Дальше шло изъяснение предсказания Якоби, как он давал его царю Ивану.
По мере того как Димитрий читал и начал все понимать, когда поверил тому, что не сразу понял, — неодолимый страх овладел душой юноши.
Он готов был бросить все, что хранил так долго и свято… Хотел кинуться, убежать… чтобы не нашли его никогда… Чтобы он сам не нашел путей ни сюда, ни на Москву, которую вдруг так живо увидел перед собою, словно бы раздвинулась стена этой комнаты и за нею стоял далекий, огромный, пугающий его город, столица его отца, царя Ивана… Его столица, царевича Димитрия! Конечно, это он — Димитрий Углицкий… Что будет? Что теперь будет с ним… и с Русью?
Вдруг ужас схлынул. Неукротимая радость залила душу юноши. Он вскочил, потряс руками, словно хотел обнять кого-то. Слезы брызнули из глаз, лились неудержимо, быстро… струей… Едва мог удержаться Димитрий, чтобы не зарыдать громко-громко и радостно.
Но вот новая мысль, как ледяной водой, обдала его с ног до головы.
Да есть ли основание думать, что этот царевич, убитый, как все знают, в Угличе, и он, Димитрий Сирота, — одно и то же лицо? Как могли спасти его? Об этом никто не говорил ничего верного… Да и не узнает никто. Стоит указать, как и кто спасал царевича, так царь Борис живо вознаградит за усердие этих людей…
Почему же он, Сирота, и есть спасенный? Не сказано тут этого… Вещи? Бумаги? Они, может, так, для какого иного дела ему переданы… Еще есть ладанка. В нее надо заглянуть. А пока этот гороскоп снова сложить и спрятать в его прежнюю оболочку, на старое место, на крест… На этот царский, драгоценный клейнод!
Достав холщовый мешочек, Димитрий там нащупал еще какую-то бумажку.
Быстро достал, раскрыл сложенный пополам узенький клочок бумаги и прочел на нем знакомым почерком начертанные несколько слов, всего две строки: ‘Челом бью князю Углицкому, царевичу московскому и всея Руси’.
Подписи не было. Но Димитрий знает руку Паисия…
Снова огни и звезды закружились в глазах.

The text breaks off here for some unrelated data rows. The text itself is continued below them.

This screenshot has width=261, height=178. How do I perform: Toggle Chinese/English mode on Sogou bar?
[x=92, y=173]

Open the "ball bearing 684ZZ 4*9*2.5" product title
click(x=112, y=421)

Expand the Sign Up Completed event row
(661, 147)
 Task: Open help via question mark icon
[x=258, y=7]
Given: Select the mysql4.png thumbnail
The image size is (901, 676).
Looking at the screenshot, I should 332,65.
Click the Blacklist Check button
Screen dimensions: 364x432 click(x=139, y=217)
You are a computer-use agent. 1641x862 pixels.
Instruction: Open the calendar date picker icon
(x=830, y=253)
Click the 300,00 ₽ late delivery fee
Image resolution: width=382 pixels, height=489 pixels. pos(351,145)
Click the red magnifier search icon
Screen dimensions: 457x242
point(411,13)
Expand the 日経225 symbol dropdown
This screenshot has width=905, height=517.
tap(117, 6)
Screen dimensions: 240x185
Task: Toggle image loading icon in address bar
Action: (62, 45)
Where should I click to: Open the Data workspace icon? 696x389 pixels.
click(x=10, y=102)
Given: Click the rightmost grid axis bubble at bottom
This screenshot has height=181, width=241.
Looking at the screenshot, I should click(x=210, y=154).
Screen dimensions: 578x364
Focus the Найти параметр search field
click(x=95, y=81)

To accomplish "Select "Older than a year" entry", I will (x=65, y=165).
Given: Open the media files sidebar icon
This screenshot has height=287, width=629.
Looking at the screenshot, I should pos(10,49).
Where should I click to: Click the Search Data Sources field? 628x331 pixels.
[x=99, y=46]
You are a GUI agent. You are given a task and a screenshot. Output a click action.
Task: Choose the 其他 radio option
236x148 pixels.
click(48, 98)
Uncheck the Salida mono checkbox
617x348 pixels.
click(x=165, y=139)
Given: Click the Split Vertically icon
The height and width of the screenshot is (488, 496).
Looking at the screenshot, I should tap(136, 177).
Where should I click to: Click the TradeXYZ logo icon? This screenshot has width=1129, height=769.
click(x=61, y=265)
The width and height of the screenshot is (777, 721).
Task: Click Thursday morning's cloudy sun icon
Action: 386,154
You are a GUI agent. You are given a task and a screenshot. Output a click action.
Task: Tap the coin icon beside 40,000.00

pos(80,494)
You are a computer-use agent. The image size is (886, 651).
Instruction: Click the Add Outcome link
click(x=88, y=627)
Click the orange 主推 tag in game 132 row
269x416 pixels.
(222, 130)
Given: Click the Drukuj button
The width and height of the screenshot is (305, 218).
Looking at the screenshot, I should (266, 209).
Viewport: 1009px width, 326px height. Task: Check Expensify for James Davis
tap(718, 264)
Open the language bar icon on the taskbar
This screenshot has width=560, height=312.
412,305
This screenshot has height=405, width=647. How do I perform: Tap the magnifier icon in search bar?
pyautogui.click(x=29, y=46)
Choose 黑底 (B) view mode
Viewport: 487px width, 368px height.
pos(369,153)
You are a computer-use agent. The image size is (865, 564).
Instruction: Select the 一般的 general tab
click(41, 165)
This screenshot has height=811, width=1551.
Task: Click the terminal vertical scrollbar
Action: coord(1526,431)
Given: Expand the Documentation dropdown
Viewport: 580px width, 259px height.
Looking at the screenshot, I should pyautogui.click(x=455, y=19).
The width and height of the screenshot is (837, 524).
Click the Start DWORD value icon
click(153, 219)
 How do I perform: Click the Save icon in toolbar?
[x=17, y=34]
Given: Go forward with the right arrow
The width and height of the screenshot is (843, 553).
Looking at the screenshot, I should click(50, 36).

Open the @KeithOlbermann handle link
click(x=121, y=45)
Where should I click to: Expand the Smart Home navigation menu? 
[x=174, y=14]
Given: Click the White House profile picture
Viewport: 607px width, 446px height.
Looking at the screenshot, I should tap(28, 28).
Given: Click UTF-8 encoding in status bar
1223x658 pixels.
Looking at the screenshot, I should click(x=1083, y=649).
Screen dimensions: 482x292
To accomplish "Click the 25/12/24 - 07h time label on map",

Так это, значит, он — спасенный Димитрий!
Но как же его спасли?
Спрятав первую, кое-как сложенную ладанку на груди, Димитрий лихорадочно вскрыл второй, больший сверток.
Здесь он нашел полный список завещания царя Иоанна Васильевича, список с дознания об углицком злодеянии, где все места, противоречивые и явно нелепые, все, что говорило о пристрастном допросе, — было подчеркнуто и пояснено, тут же лежали показания тех, кто говорил не по желанию Шуйского и Клешнина, и все были подписаны. Третий документ представлял как бы рассказ о завещании Иоанна ‘некоторым своим боярам и служилым людям’, без означения их имени, осторожности ради…
Завещание это касалось царевича Димитрия, которого следует скрыть от возможных покушений со стороны врагов… Дальше шел рассказ о выполнении царского завета, о том, как был подменен царевич, куда отослали ребенка, сдав на руки чете старых, благочестивых однодворцев в Старице.
Имена снова были опущены. Но Димитрий знал эти дорогие имена… Конечно, их не следует называть. Если старики умерли, а Борис проведает, так кости ихние выроет, всю родню изведет… Хорошо, что нет имен. И он, Димитрий, пока не сядет на свой трон, до поры полного своего торжества, поклялся не называть ни одного имени, чтобы не повредить кому-нибудь из тех, кто берег его, заботился о нем столько лет, неутомимо, осторожно и так успешно. Эти же люди, конечно, и дальше позаботятся о нем, доведут его до трона. Он теперь уверился в этом.
Больше в рукописи ничего не было. Но дальнейшее знал и сам Димитрий.
Бережно сложил бумаги и спрятал их на груди, как было.
Огляделся, прислушался — кругом прежняя тишина.
Но сейчас она наполнилась для юноши какими-то голосами, звуками, звоном оружия, ржанием коней, как он видел не раз, при появлении царя или правителя перед рядами московских ратей… Он видел торжественные выходы… Слышал какую-то дивную музыку…
Звучали хоры, звенели арфы… Грозные полки сшибались на просторе земных полей… Высокие дворцы с золочеными кровлями темнели над зубчатыми стенами…
Бесчисленные толпы народа радостно встречали кого-то и падали ниц…
Устремив глаза за окно, где солнце стало уже опускаться к горизонту огромным, багряным шаром, — сидел Димитрий и видел сны наяву…
— Что с тобою? Где ты был, Митя? Я уж которое время ищу тебя… — встретив товарища, стал спрашивать было Гриша-диакон. И остановился.
Лицо Димитрия было какое-то измученное, черные круги обозначились под глазами. Но оно все сияло и светилось, как у праведника!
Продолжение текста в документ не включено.